Dialogue Forum 8: The Environmental Challenges under Thailand’s Constitutions, Progress or Setbacks was held on 24 November 2020, by Bangkok Tribune News Agency in collaboration with SEA Junction; Thai Society of Environmental Journalists; and Project SEVANA South-East Asia, with the support of Konrad-Adenauer-Stiftung (Thailand Office). The forum explored the way to address natural resources and environmental management for the best interests of the country and the people in this challenging time.
Protection of natural resources and the environment as well as access to the resources have long been an issue no less critical than politics or economic issues. To say the least, the issue itself is political. The 2017 Constitution has tried to materialize people’s rights with more concrete approaches; be they stating firmly the rights guaranteed by the Constitution, stating the duty of the state to fulfil such the task for the people, stating several prime environmental issues to be tackled under the state’s policies, and last but not least, stating natural resources and environmental management as part of the reform’s efforts. As pointed by some constitutional drafters, all these are meant to help secure people’s rights over the resources and the environment as supposed to be.

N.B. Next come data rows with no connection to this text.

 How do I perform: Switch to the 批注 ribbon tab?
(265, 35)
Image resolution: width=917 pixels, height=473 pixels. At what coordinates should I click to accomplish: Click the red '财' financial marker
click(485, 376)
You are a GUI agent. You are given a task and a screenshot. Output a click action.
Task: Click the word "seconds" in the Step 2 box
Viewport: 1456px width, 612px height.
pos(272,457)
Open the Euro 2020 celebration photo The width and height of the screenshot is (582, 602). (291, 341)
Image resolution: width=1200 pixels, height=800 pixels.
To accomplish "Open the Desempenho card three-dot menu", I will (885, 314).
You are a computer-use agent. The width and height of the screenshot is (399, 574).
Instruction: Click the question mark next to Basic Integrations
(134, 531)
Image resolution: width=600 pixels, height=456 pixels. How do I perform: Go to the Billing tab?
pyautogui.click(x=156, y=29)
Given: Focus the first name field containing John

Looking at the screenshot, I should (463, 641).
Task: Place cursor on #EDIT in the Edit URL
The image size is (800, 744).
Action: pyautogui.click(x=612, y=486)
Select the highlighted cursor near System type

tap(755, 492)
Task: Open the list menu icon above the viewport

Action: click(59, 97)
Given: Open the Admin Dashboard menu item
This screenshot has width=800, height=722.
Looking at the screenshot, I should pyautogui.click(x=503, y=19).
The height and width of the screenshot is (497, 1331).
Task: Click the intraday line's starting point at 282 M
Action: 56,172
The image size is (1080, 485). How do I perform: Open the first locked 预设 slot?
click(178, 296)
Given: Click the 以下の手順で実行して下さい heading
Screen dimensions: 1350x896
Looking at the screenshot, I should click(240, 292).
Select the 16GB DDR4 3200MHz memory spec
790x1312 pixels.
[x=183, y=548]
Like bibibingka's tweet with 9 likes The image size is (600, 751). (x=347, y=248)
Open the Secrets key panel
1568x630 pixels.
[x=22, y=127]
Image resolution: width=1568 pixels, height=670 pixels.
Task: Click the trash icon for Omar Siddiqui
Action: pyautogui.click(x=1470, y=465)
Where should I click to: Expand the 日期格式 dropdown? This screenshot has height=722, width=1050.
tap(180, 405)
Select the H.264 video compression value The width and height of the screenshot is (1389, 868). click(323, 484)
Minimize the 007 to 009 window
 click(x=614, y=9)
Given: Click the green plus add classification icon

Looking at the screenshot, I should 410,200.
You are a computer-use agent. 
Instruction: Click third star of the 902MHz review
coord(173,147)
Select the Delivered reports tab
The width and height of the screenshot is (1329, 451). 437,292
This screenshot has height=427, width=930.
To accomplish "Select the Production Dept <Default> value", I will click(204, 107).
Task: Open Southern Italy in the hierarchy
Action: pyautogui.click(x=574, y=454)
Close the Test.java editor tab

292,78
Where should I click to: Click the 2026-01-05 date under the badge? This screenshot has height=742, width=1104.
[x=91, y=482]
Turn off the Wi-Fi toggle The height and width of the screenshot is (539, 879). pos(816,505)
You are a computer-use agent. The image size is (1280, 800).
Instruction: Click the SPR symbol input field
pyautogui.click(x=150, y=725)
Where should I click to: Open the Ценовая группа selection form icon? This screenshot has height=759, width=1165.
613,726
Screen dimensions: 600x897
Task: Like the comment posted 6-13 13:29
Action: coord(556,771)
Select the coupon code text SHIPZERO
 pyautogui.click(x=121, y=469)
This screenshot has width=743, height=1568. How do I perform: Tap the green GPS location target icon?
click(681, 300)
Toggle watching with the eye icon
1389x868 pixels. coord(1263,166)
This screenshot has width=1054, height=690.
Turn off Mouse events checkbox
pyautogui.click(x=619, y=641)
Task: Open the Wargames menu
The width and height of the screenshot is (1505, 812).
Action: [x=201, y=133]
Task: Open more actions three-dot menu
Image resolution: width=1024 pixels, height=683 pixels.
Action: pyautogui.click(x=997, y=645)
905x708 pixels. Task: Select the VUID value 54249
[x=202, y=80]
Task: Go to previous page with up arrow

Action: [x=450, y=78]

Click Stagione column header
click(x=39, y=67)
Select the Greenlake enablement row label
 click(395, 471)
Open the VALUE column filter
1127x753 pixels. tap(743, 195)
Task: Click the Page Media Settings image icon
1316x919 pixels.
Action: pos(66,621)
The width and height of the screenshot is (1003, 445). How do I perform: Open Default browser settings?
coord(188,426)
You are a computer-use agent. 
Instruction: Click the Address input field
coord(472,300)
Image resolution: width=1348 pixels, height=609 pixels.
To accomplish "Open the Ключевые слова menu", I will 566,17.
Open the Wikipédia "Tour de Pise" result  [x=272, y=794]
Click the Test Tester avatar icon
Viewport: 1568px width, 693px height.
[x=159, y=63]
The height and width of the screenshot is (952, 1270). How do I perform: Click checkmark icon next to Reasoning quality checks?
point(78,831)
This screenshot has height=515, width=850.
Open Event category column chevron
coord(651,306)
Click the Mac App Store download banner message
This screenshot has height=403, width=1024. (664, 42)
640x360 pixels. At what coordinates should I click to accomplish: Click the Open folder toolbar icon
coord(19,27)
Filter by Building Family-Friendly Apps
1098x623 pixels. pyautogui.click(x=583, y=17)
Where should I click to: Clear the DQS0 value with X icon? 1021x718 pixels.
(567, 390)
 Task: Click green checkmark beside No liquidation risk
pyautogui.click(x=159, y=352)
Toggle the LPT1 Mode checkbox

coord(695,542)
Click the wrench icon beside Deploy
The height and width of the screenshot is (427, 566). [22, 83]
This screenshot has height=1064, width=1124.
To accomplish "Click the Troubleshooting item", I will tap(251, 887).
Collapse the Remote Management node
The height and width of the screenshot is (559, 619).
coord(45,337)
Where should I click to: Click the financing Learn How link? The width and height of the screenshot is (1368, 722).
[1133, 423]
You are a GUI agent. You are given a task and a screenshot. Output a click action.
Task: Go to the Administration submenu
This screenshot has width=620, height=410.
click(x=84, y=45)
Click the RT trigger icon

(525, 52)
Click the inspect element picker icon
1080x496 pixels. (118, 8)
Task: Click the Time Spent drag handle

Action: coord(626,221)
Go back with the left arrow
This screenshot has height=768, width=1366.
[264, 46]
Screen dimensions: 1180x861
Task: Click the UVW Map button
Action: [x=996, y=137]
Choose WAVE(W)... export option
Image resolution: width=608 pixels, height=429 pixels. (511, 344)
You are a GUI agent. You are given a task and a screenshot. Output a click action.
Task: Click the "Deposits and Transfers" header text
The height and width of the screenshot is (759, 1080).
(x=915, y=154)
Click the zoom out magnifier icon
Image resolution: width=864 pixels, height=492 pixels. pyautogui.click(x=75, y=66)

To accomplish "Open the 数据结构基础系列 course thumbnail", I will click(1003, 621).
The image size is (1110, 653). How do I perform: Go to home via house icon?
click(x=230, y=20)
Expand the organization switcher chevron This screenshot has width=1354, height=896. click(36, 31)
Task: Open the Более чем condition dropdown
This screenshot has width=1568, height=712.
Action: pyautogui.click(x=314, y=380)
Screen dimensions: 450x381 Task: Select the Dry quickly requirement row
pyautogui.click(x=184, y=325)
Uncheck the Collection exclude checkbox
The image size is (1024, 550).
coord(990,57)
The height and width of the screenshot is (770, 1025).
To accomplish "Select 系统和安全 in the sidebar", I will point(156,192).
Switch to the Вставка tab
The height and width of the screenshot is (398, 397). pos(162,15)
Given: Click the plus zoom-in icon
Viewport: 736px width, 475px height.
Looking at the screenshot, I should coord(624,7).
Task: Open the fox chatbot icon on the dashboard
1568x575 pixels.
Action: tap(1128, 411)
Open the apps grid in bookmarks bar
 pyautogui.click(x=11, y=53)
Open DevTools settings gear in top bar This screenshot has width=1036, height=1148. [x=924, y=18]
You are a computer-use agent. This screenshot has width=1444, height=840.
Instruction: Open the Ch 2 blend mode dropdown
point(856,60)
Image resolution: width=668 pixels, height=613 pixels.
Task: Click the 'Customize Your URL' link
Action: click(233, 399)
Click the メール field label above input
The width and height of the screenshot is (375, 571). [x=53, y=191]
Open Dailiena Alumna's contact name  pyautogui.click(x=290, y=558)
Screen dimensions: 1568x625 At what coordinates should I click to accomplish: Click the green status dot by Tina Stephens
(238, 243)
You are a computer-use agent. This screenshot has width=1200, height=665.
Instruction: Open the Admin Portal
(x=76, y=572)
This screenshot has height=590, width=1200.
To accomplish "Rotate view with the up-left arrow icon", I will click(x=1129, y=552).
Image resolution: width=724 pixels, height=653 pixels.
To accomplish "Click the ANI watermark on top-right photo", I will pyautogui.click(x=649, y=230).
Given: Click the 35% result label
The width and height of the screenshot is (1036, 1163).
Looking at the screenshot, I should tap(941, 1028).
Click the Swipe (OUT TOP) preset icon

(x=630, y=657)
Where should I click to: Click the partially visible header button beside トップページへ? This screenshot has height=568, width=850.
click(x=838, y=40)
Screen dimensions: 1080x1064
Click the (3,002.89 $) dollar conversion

Still, some flaws and loopholes are observed, particularly the point that what is addressed in the Constitution has rather steered the efforts backwards, while failing to keep up with rapid change. When there are growing calls for a major amendment of the 2017 Constitution, it would also be a good time for concerned parties to look back what has been attempted to as much as what has been achieved and failed, regarding our natural resources and environment, and find the best way to address them together for the best interests of the country and the people at large as a new opportunity is provided as such.